(DATA FOR THIS EXERCISE):
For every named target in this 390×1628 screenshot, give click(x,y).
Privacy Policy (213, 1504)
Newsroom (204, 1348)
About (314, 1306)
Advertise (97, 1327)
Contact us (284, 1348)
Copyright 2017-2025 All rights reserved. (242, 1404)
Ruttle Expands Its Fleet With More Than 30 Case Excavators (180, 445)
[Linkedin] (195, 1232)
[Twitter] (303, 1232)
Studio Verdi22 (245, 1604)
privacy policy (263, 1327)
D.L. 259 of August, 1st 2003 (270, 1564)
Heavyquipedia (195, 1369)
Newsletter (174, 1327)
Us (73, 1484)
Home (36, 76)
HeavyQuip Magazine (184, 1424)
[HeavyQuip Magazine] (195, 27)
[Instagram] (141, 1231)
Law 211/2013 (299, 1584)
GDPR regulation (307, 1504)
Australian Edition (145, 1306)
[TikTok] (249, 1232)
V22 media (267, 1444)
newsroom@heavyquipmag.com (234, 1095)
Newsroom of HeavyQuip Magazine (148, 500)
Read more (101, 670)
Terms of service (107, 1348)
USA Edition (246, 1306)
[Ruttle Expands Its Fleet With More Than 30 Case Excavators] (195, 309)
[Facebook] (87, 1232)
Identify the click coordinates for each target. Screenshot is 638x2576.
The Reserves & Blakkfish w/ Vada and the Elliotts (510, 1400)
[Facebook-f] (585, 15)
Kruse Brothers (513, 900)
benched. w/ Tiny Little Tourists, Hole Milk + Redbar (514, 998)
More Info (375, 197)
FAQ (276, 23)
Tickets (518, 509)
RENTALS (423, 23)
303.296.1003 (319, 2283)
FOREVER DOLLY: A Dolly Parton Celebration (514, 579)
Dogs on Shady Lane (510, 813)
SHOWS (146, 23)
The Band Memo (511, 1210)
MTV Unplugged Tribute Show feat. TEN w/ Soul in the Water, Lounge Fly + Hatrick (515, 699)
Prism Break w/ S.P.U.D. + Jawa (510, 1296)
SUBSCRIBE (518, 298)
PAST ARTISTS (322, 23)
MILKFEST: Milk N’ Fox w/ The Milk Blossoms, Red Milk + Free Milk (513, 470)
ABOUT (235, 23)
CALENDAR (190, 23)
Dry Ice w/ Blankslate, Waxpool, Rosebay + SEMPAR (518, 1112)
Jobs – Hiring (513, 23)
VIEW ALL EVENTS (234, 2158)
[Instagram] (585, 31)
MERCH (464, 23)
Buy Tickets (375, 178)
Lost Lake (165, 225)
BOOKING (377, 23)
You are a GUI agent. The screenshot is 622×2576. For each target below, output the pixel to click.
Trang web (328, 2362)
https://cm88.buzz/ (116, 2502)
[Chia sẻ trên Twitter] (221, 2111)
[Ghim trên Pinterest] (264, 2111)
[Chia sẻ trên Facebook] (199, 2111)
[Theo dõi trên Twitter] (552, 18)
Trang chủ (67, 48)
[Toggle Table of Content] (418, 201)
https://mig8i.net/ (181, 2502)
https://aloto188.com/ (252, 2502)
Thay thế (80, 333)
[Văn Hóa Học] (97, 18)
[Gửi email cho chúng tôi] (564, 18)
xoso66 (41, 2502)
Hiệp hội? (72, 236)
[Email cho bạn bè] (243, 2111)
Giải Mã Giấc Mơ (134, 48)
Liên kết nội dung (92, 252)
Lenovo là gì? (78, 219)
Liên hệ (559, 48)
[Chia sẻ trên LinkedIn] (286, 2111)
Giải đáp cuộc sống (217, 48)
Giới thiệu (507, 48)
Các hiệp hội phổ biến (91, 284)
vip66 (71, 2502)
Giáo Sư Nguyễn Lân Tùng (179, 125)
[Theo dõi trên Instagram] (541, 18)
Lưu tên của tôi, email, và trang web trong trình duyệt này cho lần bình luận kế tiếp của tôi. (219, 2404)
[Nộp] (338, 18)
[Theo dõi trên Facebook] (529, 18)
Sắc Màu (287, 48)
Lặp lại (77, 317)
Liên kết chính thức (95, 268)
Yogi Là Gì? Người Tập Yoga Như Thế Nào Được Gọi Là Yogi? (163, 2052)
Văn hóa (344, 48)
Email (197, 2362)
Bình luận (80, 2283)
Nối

(PROBLEM DETAILS): Set down every entry exactly as it appears.

(RESULT OF THE TASK):
For every named target in this 390×1628 screenshot, give click(x,y).
Privacy Policy (213, 1504)
Newsroom (204, 1348)
About (314, 1306)
Advertise (97, 1327)
Contact us (284, 1348)
Copyright 2017-2025 All rights reserved. (242, 1404)
Ruttle Expands Its Fleet With More Than 30 Case Excavators (180, 445)
[Linkedin] (195, 1232)
[Twitter] (303, 1232)
Studio Verdi22 (245, 1604)
privacy policy (263, 1327)
D.L. 259 of August, 1st 2003 (270, 1564)
Heavyquipedia (195, 1369)
Newsletter (174, 1327)
Us (73, 1484)
Home (36, 76)
HeavyQuip Magazine (184, 1424)
[HeavyQuip Magazine] (195, 27)
[Instagram] (141, 1231)
Law 211/2013 (299, 1584)
GDPR regulation (307, 1504)
Australian Edition (145, 1306)
[TikTok] (249, 1232)
V22 media (267, 1444)
newsroom@heavyquipmag.com (234, 1095)
Newsroom of HeavyQuip Magazine (148, 500)
Read more (101, 670)
Terms of service (107, 1348)
USA Edition (246, 1306)
[Ruttle Expands Its Fleet With More Than 30 Case Excavators] (195, 309)
[Facebook] (87, 1232)
Identify the click coordinates for each target. Screenshot is 638x2576.
The Reserves & Blakkfish w/ Vada and the Elliotts (510, 1400)
[Facebook-f] (585, 15)
Kruse Brothers (513, 900)
benched. w/ Tiny Little Tourists, Hole Milk + Redbar (514, 998)
More Info (375, 197)
FAQ (276, 23)
Tickets (518, 509)
RENTALS (423, 23)
303.296.1003 (319, 2283)
FOREVER DOLLY: A Dolly Parton Celebration (514, 579)
Dogs on Shady Lane (510, 813)
SHOWS (146, 23)
The Band Memo (511, 1210)
MTV Unplugged Tribute Show feat. TEN w/ Soul in the Water, Lounge Fly + Hatrick (515, 699)
Prism Break w/ S.P.U.D. + Jawa (510, 1296)
SUBSCRIBE (518, 298)
PAST ARTISTS (322, 23)
MILKFEST: Milk N’ Fox w/ The Milk Blossoms, Red Milk + Free Milk (513, 470)
ABOUT (235, 23)
CALENDAR (190, 23)
Dry Ice w/ Blankslate, Waxpool, Rosebay + SEMPAR (518, 1112)
Jobs – Hiring (513, 23)
VIEW ALL EVENTS (234, 2158)
[Instagram] (585, 31)
MERCH (464, 23)
Buy Tickets (375, 178)
Lost Lake (165, 225)
BOOKING (377, 23)
You are a GUI agent. The screenshot is 622×2576. For each target below, output the pixel to click.
Trang web (328, 2362)
https://cm88.buzz/ (116, 2502)
[Chia sẻ trên Twitter] (221, 2111)
[Ghim trên Pinterest] (264, 2111)
[Chia sẻ trên Facebook] (199, 2111)
[Theo dõi trên Twitter] (552, 18)
Trang chủ (67, 48)
[Toggle Table of Content] (418, 201)
https://mig8i.net/ (181, 2502)
https://aloto188.com/ (252, 2502)
Thay thế (80, 333)
[Văn Hóa Học] (97, 18)
[Gửi email cho chúng tôi] (564, 18)
xoso66 (41, 2502)
Hiệp hội? (72, 236)
[Email cho bạn bè] (243, 2111)
Giải Mã Giấc Mơ (134, 48)
Liên kết nội dung (92, 252)
Lenovo là gì? (78, 219)
Liên hệ (559, 48)
[Chia sẻ trên LinkedIn] (286, 2111)
Giải đáp cuộc sống (217, 48)
Giới thiệu (507, 48)
Các hiệp hội phổ biến (91, 284)
vip66 (71, 2502)
Giáo Sư Nguyễn Lân Tùng (179, 125)
[Theo dõi trên Instagram] (541, 18)
Lưu tên của tôi, email, và trang web trong trình duyệt này cho lần bình luận kế tiếp của tôi. (219, 2404)
[Nộp] (338, 18)
[Theo dõi trên Facebook] (529, 18)
Sắc Màu (287, 48)
Lặp lại (77, 317)
Liên kết chính thức (95, 268)
Yogi Là Gì? Người Tập Yoga Như Thế Nào Được Gọi Là Yogi? (163, 2052)
Văn hóa (344, 48)
Email (197, 2362)
Bình luận (80, 2283)
Nối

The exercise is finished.